Three of China’s biggest online electronic retailers broke into an impromptu battle of oneupmanship on the Twitter-like service after 360buy CEO Richard Liu announced the decision to sell big home appliances at zero gross margins for the next three years. He also promised to undercut any prices offered by competitors Gome or Suning by 10 percent. “Within these three years,” Liu wrote, “any employee found to sell at marked-up prices will be fired.” Both Suning and Gome responded by saying they’d go as low it takes to undercut 360buy in return.

But as the smoke from the gun-fight cleared, consumers have been left wondering what happened to the promised bargains.

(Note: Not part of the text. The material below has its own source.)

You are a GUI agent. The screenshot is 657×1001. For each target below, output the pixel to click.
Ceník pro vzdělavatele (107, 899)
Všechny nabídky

Some had even held out hope that washing machines and dishwashers could drop to the sweet price of $0.00. After all, Liu had promised: “If Suning dares to sell at 1 yuan, then 360buy will surely sell at 0 yuan.”

According to price comparison Web site Etao.com, however, only 78 of 360buy’s 2,200 electronic appliances were available at a discount rate, China Daily reported. In fact, Etao said 360buy had even raised the price of about 50 items by as much as 100 percent. Gome, meanwhile, had cut prices on only about 7.8 percent of its products online.

Sensing a conspiracy, Sine Weibo’s skeptically minded users started floating the idea that the Weibo war was a PR collaboration between the three companies designed to drive sales. A Weibo poll showed an overwhelming majority believed the “collusion” narrative over the “fight to the death” option.

Image from TechInAsia.com. The red indicates the number of people who think the price “war” is a public relations ploy.

There was more interesting little nugget from Etao’s figures, which, as TechInAsia notes, it has been displaying in an Olympics-like medal tally table. The online retailer that currently offers the best prices is the dark horse of ecommerce in China.

And just who, you might ask, is that?

It is, I might answer, a little company called Amazon.